Data in this exercise:
<<<<
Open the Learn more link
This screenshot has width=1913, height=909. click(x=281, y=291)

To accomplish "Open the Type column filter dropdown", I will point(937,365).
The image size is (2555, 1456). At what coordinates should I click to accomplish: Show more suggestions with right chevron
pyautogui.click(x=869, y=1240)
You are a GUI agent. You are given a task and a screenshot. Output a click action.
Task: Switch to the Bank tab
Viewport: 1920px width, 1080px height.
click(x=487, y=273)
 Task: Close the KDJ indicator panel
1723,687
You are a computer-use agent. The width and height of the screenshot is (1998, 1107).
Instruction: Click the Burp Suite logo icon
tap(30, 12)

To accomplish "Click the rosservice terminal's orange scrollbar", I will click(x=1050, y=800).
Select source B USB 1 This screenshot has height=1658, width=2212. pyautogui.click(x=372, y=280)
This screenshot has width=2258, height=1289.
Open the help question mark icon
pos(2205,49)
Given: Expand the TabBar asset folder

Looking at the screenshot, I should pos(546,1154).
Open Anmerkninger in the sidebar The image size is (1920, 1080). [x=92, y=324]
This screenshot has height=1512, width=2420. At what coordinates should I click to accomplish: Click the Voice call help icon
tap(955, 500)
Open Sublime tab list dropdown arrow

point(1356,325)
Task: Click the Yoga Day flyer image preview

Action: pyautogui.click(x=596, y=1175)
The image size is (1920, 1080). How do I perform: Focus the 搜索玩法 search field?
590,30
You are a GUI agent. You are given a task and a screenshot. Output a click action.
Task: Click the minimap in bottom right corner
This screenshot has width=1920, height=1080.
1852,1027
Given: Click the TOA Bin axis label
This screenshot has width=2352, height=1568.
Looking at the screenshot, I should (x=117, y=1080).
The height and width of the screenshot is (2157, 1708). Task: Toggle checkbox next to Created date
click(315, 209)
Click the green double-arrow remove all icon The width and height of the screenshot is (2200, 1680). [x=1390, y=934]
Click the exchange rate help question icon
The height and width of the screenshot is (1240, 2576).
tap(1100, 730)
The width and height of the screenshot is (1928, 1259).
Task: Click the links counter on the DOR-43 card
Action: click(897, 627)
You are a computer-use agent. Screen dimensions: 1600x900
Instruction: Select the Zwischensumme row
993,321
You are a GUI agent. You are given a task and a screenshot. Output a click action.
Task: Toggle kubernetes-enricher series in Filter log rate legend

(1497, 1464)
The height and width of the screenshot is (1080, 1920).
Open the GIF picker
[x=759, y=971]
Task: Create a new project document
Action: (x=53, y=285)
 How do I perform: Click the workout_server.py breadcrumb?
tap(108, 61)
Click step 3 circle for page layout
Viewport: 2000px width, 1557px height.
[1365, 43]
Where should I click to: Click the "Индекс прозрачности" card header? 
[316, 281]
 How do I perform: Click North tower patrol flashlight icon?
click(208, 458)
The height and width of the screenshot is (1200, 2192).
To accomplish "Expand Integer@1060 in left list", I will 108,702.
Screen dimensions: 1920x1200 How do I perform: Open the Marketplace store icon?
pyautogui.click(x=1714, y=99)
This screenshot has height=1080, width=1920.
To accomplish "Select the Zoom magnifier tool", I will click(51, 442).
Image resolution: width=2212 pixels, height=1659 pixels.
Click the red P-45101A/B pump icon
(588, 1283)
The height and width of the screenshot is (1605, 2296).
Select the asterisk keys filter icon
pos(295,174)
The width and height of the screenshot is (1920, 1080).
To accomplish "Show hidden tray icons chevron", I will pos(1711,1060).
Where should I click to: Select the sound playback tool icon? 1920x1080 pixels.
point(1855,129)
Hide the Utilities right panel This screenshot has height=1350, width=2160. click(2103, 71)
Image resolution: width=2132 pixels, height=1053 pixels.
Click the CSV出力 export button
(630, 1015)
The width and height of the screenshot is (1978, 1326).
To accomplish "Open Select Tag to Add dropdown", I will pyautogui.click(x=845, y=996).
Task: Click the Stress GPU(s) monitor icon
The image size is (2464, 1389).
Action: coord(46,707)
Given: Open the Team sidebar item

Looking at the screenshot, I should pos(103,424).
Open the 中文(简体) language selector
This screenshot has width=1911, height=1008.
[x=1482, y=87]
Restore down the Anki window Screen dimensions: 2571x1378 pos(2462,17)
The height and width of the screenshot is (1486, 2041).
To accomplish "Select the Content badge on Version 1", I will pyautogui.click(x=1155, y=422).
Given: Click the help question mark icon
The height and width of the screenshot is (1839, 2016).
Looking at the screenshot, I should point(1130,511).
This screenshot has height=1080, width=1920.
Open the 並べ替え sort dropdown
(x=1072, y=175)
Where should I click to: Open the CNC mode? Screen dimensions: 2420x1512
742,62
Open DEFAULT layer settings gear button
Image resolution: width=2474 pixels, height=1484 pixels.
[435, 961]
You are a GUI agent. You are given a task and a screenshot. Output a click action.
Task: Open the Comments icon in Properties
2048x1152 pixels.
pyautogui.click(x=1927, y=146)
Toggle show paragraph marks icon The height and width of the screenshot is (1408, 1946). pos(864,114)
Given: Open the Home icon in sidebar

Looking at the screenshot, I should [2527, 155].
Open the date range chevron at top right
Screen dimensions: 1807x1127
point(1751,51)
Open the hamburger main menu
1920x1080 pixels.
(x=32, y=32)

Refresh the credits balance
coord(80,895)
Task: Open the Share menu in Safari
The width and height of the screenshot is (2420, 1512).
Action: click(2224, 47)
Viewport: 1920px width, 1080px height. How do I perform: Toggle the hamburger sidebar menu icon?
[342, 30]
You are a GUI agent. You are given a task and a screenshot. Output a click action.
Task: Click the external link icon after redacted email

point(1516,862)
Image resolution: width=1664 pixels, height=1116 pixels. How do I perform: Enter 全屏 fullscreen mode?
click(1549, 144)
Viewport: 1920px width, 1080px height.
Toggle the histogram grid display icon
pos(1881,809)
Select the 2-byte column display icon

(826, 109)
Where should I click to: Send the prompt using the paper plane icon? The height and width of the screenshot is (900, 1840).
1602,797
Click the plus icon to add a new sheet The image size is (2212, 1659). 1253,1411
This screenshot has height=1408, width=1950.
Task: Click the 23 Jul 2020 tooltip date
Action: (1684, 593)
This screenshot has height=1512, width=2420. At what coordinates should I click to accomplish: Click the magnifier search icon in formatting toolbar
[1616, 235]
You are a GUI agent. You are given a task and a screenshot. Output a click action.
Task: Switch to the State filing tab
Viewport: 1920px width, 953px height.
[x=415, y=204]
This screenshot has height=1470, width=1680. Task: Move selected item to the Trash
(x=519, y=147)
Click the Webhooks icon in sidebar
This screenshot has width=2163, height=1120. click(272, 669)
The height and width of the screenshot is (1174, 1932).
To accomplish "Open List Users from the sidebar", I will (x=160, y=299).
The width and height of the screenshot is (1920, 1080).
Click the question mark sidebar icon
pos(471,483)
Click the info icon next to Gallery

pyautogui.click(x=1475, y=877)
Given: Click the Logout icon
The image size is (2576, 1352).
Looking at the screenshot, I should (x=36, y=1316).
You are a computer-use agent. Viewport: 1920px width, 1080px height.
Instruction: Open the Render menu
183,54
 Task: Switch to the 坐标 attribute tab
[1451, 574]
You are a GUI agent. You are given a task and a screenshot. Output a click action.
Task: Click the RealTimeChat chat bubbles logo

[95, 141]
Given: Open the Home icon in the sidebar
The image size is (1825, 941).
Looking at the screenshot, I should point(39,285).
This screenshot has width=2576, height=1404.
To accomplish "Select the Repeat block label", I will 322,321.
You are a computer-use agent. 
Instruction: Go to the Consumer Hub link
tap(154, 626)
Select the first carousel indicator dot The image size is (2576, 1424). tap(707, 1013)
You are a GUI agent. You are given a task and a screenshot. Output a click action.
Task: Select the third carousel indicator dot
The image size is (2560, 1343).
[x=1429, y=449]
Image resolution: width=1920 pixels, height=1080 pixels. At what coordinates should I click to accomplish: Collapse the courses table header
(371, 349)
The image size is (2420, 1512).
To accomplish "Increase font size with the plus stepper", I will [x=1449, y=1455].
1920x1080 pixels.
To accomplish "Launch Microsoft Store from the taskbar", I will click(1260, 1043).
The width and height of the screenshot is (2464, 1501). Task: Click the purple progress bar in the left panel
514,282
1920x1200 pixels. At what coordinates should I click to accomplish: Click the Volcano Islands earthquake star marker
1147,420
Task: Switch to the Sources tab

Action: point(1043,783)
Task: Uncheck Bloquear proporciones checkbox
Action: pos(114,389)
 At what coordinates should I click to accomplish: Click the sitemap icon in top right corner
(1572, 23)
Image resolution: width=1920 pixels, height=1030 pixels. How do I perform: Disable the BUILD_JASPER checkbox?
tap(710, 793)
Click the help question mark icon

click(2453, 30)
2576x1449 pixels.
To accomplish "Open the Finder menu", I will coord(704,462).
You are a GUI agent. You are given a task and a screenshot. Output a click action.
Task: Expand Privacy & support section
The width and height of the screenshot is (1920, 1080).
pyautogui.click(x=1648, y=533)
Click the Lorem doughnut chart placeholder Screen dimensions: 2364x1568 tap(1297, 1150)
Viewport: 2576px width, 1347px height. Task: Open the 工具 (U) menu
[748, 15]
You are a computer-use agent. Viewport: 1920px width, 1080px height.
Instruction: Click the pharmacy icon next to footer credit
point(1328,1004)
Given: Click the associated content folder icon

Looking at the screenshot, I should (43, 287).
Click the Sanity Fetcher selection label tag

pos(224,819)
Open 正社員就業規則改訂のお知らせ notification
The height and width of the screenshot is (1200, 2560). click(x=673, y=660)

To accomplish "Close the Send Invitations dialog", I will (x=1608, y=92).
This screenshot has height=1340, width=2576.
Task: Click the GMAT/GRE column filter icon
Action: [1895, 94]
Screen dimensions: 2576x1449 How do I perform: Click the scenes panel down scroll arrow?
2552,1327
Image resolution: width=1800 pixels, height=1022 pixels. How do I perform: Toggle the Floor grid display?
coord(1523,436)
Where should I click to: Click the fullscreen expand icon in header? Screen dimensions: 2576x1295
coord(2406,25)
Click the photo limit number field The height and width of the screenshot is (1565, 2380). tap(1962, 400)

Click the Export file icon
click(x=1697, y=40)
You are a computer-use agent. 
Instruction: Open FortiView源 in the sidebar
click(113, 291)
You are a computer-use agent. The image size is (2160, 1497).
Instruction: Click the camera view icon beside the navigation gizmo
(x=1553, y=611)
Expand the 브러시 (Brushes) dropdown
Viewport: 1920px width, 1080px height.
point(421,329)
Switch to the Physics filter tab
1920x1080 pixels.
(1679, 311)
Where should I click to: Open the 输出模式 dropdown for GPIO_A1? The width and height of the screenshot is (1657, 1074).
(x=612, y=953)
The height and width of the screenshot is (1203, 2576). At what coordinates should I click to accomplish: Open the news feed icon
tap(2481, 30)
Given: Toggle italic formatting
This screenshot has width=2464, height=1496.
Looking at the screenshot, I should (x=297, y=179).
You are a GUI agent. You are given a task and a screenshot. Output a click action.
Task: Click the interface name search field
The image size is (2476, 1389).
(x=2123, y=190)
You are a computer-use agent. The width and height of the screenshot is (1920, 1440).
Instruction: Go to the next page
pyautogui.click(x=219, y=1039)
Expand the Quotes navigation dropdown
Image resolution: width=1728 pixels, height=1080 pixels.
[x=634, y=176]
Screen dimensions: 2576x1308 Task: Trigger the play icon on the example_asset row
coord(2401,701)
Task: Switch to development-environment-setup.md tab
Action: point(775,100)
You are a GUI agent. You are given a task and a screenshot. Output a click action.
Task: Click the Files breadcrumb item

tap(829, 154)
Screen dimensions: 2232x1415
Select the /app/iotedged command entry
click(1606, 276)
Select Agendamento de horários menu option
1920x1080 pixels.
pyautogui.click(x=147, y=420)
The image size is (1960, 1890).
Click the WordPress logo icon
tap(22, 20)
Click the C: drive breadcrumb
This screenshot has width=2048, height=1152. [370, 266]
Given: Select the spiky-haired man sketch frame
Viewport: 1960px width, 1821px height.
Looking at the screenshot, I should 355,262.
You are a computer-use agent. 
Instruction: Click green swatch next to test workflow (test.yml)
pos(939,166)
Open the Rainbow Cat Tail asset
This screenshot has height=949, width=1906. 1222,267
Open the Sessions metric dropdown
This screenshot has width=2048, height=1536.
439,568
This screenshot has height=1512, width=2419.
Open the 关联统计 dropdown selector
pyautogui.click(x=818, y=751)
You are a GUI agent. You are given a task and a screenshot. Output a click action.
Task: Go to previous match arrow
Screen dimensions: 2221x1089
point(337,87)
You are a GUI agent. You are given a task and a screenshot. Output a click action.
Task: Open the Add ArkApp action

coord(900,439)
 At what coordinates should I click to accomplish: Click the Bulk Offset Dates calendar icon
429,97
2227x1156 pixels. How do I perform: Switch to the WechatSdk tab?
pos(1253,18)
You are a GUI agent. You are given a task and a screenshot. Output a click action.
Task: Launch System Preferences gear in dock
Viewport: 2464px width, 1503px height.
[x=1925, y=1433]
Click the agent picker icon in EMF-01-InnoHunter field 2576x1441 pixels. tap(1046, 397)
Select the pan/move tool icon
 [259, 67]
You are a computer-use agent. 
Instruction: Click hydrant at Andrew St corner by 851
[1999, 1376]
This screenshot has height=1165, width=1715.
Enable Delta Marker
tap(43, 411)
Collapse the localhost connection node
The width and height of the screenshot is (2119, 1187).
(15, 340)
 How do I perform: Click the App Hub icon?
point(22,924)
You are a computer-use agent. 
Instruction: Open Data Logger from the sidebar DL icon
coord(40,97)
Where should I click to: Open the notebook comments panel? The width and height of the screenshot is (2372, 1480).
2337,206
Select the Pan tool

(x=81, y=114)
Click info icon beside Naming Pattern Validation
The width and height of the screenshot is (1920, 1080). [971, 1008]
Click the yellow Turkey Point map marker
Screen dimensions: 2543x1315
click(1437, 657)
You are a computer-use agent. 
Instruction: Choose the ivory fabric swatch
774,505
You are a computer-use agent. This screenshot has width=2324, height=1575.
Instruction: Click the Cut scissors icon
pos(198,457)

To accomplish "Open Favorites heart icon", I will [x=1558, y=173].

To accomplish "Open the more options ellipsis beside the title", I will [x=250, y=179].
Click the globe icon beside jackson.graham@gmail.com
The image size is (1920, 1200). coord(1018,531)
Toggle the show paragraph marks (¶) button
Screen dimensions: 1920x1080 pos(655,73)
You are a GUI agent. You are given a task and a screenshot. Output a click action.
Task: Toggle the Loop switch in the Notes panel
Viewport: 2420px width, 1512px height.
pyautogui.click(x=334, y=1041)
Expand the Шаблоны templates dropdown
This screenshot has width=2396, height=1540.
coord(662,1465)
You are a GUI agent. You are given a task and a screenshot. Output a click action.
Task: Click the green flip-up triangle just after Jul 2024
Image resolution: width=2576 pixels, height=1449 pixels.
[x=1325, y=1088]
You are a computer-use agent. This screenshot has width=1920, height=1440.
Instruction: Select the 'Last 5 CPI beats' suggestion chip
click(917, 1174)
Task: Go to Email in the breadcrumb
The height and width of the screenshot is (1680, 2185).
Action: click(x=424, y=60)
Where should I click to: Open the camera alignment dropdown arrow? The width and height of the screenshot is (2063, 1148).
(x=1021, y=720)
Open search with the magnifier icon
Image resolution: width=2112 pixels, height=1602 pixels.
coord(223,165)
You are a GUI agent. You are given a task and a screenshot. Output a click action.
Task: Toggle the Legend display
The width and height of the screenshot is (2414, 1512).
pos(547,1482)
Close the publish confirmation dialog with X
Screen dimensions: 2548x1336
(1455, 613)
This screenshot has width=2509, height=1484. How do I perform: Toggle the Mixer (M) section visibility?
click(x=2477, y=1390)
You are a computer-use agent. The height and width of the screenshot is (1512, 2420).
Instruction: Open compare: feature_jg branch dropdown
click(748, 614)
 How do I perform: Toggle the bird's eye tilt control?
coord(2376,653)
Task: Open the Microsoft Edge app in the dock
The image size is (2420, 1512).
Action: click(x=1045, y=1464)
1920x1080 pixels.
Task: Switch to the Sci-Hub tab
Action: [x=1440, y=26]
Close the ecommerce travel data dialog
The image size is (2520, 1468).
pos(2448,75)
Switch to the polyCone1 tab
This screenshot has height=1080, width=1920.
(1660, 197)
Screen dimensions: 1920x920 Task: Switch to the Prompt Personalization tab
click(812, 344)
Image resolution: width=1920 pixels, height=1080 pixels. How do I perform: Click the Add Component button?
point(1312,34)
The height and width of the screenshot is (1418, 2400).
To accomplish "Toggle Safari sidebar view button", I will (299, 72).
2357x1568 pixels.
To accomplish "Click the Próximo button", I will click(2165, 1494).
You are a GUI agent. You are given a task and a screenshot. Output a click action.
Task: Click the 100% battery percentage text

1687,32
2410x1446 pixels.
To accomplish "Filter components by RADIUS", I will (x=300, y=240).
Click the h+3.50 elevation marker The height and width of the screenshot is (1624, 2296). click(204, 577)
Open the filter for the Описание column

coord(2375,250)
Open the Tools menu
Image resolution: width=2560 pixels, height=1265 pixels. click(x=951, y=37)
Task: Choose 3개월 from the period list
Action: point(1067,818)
>>>>
What this task involves: The lines holding the string "gear" in the listing above are what you should copy out.

Output below:
Open DEFAULT layer settings gear button
Task: Launch System Preferences gear in dock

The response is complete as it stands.